CAUTIONARY STATEMENT CONCERNING FORWARD-LOOKING STATEMENTS
AND RISK FACTORS

      We have made and incorporated by reference statements in this prospectus supplement that constitute “forward-looking statements” as that term is defined in the federal securities laws. These forward-looking statements concern:

  •  the possible expansion of our portfolio;
 
  •  the performance of our operators and properties;
 
  •  our ability to enter into agreements with new viable tenants for properties which we take back from financially troubled tenants, if any;
 
  •  our ability to make distributions;
 
  •  our policies and plans regarding investments, financings and other matters;
 
  •  our tax status as a real estate investment trust;
 
  •  our ability to appropriately balance the use of debt and equity; and
 
  •  our ability to access capital markets or other sources of funds.

      When we use words such as “believe,” “expect,” “anticipate,” “estimate” or similar expressions, we are making forward-looking statements. Forward-looking statements are not guarantees of future performance and involve risks and uncertainties. Our expected results may not be achieved, and actual results may differ materially from our expectations. This may be a result of various factors, including, but not limited to:

  •  the status of the economy;
 
  •  the status of capital markets, including prevailing interest rates;
 
  •  compliance with and changes to regulations and payment policies within the health care industry;
 
  •  changes in financing terms;

4


 

  •  competition within the health care and senior housing industries; and
 
  •  changes in federal, state and local legislation.

      On May 28, 2003, the President signed into law legislation that, for individual taxpayers, will generally reduce the tax rate on corporate dividends to a maximum of 15% for tax years from 2003 to 2008. The dividends of a real estate investment trust (“REIT”) generally will not qualify for this reduced tax rate because a REIT’s income generally is not subject to corporate level tax.
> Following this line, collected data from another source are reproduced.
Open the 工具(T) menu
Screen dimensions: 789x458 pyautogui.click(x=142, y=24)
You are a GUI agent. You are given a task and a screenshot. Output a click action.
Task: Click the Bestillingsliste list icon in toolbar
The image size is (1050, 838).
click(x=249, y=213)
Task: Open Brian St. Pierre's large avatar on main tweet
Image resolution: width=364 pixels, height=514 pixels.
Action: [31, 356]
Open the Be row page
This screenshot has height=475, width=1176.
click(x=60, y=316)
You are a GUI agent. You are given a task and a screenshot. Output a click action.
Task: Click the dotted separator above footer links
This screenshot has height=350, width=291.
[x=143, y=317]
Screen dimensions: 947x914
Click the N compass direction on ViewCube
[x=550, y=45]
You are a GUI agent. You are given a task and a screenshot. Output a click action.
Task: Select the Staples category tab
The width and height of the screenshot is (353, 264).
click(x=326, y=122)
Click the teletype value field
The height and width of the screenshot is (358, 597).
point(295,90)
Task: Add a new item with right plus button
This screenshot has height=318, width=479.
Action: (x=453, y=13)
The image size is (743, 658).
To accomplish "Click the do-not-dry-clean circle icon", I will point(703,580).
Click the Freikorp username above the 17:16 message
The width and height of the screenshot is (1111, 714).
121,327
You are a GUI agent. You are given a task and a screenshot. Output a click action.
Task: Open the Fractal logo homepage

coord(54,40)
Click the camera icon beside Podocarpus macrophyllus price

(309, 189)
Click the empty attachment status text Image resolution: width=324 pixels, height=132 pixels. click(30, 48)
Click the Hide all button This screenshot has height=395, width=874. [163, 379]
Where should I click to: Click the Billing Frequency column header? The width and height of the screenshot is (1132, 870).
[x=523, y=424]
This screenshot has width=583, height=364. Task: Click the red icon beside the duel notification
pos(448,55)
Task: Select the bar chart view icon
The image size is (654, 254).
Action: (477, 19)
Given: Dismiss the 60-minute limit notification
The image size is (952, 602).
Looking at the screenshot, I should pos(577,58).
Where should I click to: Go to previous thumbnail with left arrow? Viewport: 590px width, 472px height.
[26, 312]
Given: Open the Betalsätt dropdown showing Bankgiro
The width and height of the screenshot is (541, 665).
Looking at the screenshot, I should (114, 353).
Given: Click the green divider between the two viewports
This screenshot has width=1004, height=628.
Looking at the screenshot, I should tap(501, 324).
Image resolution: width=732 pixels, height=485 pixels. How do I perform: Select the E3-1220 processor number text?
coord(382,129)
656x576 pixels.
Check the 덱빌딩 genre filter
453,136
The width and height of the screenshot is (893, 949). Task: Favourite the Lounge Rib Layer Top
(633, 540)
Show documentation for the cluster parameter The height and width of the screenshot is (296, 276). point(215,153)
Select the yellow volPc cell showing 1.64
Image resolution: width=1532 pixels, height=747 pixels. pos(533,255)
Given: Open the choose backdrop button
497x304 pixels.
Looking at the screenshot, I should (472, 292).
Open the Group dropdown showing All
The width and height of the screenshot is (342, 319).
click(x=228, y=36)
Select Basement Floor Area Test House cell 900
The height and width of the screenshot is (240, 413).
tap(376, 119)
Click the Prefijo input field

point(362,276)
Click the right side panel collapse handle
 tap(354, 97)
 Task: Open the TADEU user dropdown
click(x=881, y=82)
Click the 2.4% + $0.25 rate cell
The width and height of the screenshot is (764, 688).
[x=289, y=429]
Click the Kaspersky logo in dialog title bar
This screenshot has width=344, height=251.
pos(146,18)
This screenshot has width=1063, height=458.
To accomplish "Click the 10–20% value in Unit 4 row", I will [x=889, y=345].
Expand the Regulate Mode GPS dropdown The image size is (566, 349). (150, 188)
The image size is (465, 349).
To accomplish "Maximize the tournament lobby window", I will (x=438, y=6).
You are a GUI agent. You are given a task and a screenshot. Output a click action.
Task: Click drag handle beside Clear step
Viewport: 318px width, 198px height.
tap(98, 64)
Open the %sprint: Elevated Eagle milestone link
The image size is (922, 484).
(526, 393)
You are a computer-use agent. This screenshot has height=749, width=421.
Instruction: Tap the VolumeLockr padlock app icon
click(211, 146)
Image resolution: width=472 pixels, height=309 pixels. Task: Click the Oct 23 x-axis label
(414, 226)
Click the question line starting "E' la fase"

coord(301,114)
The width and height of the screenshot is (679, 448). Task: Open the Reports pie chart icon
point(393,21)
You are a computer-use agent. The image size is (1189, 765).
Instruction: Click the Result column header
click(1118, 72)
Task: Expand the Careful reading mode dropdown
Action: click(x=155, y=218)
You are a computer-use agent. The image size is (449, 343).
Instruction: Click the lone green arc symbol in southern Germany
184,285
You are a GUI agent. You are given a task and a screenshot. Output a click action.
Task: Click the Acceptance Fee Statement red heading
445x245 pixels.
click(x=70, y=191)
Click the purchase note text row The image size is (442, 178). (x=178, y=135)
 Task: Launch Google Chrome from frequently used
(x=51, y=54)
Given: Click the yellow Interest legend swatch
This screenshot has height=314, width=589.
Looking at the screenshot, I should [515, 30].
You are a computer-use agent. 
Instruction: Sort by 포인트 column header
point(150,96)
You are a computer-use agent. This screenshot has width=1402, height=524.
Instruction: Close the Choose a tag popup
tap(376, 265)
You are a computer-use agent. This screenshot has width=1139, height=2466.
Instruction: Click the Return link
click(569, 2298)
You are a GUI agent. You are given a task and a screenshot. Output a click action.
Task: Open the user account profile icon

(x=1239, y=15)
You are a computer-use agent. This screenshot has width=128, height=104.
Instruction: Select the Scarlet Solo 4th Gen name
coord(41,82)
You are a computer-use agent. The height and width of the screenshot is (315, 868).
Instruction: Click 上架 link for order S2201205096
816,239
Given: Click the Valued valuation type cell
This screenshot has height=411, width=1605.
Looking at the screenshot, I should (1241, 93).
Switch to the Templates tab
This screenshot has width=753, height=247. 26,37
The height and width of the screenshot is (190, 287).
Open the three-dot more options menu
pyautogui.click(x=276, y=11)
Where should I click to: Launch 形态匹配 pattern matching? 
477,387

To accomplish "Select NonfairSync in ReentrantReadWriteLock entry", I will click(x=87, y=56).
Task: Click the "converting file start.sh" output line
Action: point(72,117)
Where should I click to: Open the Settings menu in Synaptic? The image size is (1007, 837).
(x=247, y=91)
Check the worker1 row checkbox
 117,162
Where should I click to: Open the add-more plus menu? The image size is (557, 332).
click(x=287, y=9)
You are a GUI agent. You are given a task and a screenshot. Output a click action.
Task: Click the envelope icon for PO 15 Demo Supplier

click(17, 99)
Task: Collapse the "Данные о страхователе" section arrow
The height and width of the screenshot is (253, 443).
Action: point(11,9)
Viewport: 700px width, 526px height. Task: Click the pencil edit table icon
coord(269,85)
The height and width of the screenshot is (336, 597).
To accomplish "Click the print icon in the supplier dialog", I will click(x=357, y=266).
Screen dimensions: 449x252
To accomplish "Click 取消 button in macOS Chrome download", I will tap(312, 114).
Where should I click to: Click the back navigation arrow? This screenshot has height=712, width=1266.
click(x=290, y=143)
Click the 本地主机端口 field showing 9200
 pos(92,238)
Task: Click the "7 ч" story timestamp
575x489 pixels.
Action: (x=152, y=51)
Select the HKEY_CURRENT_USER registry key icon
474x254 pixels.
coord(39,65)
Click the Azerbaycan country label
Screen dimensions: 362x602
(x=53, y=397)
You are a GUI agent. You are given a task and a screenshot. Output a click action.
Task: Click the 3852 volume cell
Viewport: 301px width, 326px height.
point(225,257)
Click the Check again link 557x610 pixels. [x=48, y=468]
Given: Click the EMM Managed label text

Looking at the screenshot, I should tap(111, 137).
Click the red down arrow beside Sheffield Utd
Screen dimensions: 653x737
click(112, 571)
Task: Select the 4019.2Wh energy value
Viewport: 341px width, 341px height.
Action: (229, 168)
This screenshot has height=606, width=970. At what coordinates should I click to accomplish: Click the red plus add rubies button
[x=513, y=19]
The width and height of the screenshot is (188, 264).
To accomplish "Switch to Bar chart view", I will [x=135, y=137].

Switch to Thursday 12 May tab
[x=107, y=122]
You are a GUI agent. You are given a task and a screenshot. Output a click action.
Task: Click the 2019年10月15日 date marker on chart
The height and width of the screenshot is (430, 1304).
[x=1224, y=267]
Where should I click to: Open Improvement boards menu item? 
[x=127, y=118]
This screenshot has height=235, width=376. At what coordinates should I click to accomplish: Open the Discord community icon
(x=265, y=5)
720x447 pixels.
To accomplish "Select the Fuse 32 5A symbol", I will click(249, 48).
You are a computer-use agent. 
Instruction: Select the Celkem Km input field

This new law could cause stock in non-REIT corporations to be a more attractive investment to individual investors than stock in REITs and could have an adverse effect on the market price of our equity securities.

      Our business is subject to certain risks, which are discussed in our most recent Annual Report on Form 10-K, under the headings “Business” and “Management’s Discussion And Analysis Of Financial Condition And Results Of Operations.” Updated information relating to such risks, as well as additional risks specific to the securities to be offered hereby, will be set forth in the prospectus supplement relating to such offered securities. We assume no obligation to update or revise any forward-looking statements or to update the reasons why actual results could differ from those projected in any forward-looking statements.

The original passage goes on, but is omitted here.